____ Provided records

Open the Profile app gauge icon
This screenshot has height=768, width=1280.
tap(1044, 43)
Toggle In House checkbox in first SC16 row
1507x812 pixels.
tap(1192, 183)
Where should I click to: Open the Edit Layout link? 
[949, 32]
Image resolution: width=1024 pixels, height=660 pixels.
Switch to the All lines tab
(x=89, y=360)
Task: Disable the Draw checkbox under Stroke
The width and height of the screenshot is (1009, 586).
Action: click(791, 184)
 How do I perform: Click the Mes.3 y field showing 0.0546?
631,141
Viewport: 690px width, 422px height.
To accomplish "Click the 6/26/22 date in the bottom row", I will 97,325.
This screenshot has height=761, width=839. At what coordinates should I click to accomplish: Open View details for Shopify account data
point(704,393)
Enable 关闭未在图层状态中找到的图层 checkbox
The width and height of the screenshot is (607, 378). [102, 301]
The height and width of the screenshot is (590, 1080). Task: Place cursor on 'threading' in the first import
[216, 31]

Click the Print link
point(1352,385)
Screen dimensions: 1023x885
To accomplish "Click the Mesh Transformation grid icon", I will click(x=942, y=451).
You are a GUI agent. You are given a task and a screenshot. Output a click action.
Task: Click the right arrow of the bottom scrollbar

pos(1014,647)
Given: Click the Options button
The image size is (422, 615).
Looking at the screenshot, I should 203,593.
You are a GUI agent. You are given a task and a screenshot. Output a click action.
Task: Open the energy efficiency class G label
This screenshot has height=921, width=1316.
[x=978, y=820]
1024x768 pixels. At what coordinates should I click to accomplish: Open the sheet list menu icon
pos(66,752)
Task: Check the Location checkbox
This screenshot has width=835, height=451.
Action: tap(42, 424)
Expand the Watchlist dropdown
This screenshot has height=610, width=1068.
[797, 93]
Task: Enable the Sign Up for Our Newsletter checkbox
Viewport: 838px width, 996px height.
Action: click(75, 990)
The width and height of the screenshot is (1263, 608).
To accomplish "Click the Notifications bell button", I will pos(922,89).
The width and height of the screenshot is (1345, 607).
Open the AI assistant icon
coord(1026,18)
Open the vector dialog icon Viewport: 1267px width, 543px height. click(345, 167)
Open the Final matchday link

________

Copy each entry above exactly, character for character.

Open the Profile app gauge icon
This screenshot has height=768, width=1280.
tap(1044, 43)
Toggle In House checkbox in first SC16 row
1507x812 pixels.
tap(1192, 183)
Where should I click to: Open the Edit Layout link? 
[949, 32]
Image resolution: width=1024 pixels, height=660 pixels.
Switch to the All lines tab
(x=89, y=360)
Task: Disable the Draw checkbox under Stroke
The width and height of the screenshot is (1009, 586).
Action: click(791, 184)
 How do I perform: Click the Mes.3 y field showing 0.0546?
631,141
Viewport: 690px width, 422px height.
To accomplish "Click the 6/26/22 date in the bottom row", I will 97,325.
This screenshot has height=761, width=839. At what coordinates should I click to accomplish: Open View details for Shopify account data
point(704,393)
Enable 关闭未在图层状态中找到的图层 checkbox
The width and height of the screenshot is (607, 378). [102, 301]
The height and width of the screenshot is (590, 1080). Task: Place cursor on 'threading' in the first import
[216, 31]

Click the Print link
point(1352,385)
Screen dimensions: 1023x885
To accomplish "Click the Mesh Transformation grid icon", I will click(x=942, y=451).
You are a GUI agent. You are given a task and a screenshot. Output a click action.
Task: Click the right arrow of the bottom scrollbar

pos(1014,647)
Given: Click the Options button
The image size is (422, 615).
Looking at the screenshot, I should 203,593.
You are a GUI agent. You are given a task and a screenshot. Output a click action.
Task: Open the energy efficiency class G label
This screenshot has height=921, width=1316.
[x=978, y=820]
1024x768 pixels. At what coordinates should I click to accomplish: Open the sheet list menu icon
pos(66,752)
Task: Check the Location checkbox
This screenshot has width=835, height=451.
Action: tap(42, 424)
Expand the Watchlist dropdown
This screenshot has height=610, width=1068.
[797, 93]
Task: Enable the Sign Up for Our Newsletter checkbox
Viewport: 838px width, 996px height.
Action: click(75, 990)
The width and height of the screenshot is (1263, 608).
To accomplish "Click the Notifications bell button", I will pos(922,89).
The width and height of the screenshot is (1345, 607).
Open the AI assistant icon
coord(1026,18)
Open the vector dialog icon Viewport: 1267px width, 543px height. click(345, 167)
Open the Final matchday link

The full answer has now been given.